* What is expected
What follows is a listing; repeat exactly, and only, its lines from the one holding "At what coordinates" through the last, leaving any pictures out.
═══ Dataset excerpts ═══
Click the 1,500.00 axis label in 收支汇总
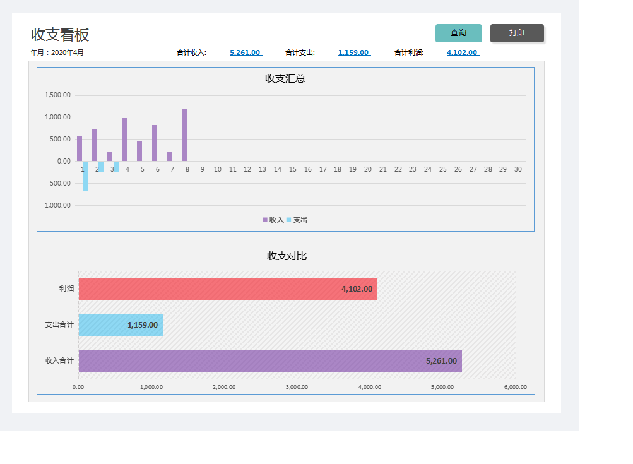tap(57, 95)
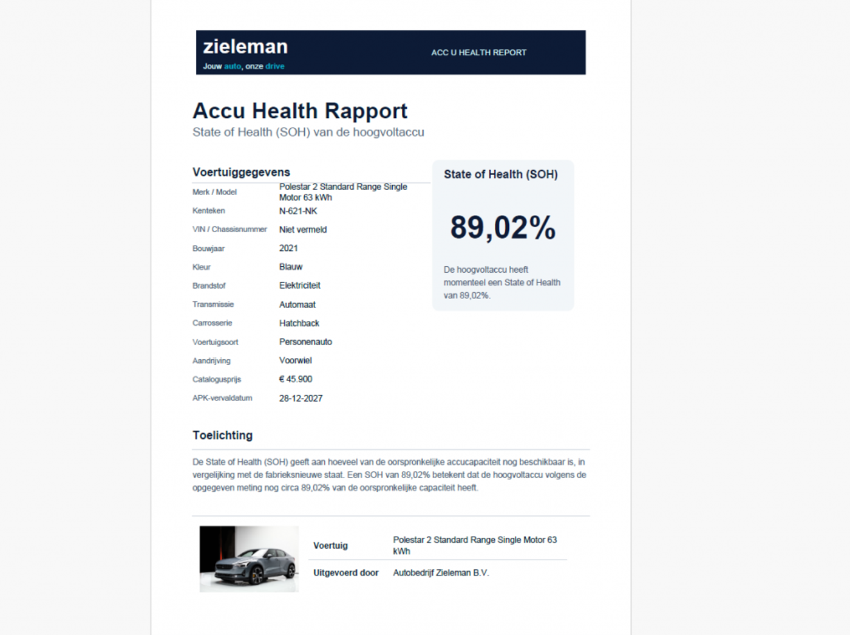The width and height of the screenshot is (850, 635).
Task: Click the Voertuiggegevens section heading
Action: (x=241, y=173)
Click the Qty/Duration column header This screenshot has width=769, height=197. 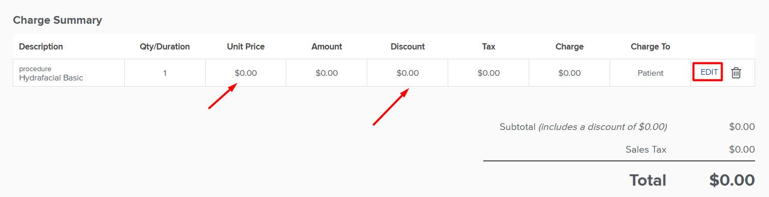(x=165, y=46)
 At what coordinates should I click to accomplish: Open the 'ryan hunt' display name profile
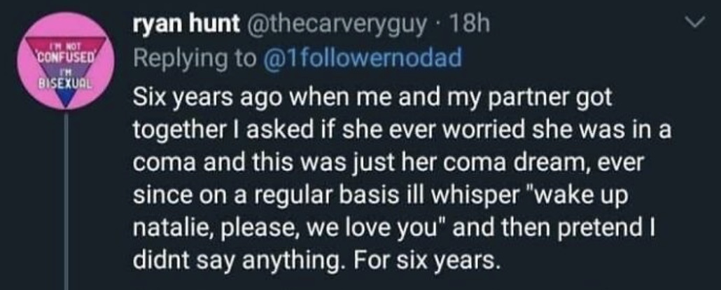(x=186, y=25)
═══
* Answer section
 At what coordinates should I click to accomplish: Open the 'ryan hunt' display name profile
(x=186, y=25)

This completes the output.